At the Murphy Community Center, which bustled on a rainy summer day Wednesday, 7-year-olds tried out some crime scene investigation techniques under the direction of camp counselor Sarah Downing.
"Last session we did one about the human body, and this session we're doing one about crime scene investigation, and they're really excited about it," Downing, 20, said, as campers ran back and forth across a gym floor playing street hockey. "We need to calm them down a little bit to start it off - read the directions and stuff - and at first they're kind of like 'eh,' and then they get really into it and volunteer to do stuff."

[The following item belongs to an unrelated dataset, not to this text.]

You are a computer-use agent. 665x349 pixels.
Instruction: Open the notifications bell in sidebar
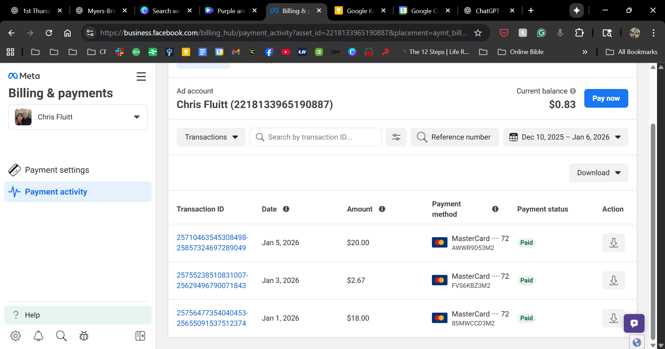tap(38, 336)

The workbooks and materials for the Murphy Community Center's science lab were purchased through a $120,000 Associated Grant Makers grant that funded similar academic activities at 17 community-center camps in the city this summer, Griffin said.
An informal survey of children yesterday found the science lab was mostly a hit.
"We get to experiment with stuff, and we get to learn, and we get to write stuff," said Nina Mazzella, 7, of Dorchester, who described that morning's science experiment. "I learned that when you put vinegar on baking soda, it bubbles."
Even Nolan Mahoney, a 6-year-old who said he prefers gym to science lab, said that learning about how police lift fingerprints and investigate crime scenes was interesting.
Griffin said the integration of academics into the camps, which she said was taking place "to varying degrees" at each of the city's more than 50 summer day camps, is intended to get staff members thinking about the more in-depth coordination that will take place starting in the fall. In coming months, city workers in community centers and gyms will start receiving training on how to coordinate their programming with schools and libraries in their area.
"While in the summer we dealt with the breadth of academic infusion into summer programs, in the fall we'll begin to deepen that engagement," Griffin said.
That means that after-school basketball leagues at community centers in the city could start explaining how statistics are used in sports. Other children may learn graphic design by creating their own baseball trading cards.
"These are the things we know reinforce the school day," Griffin said.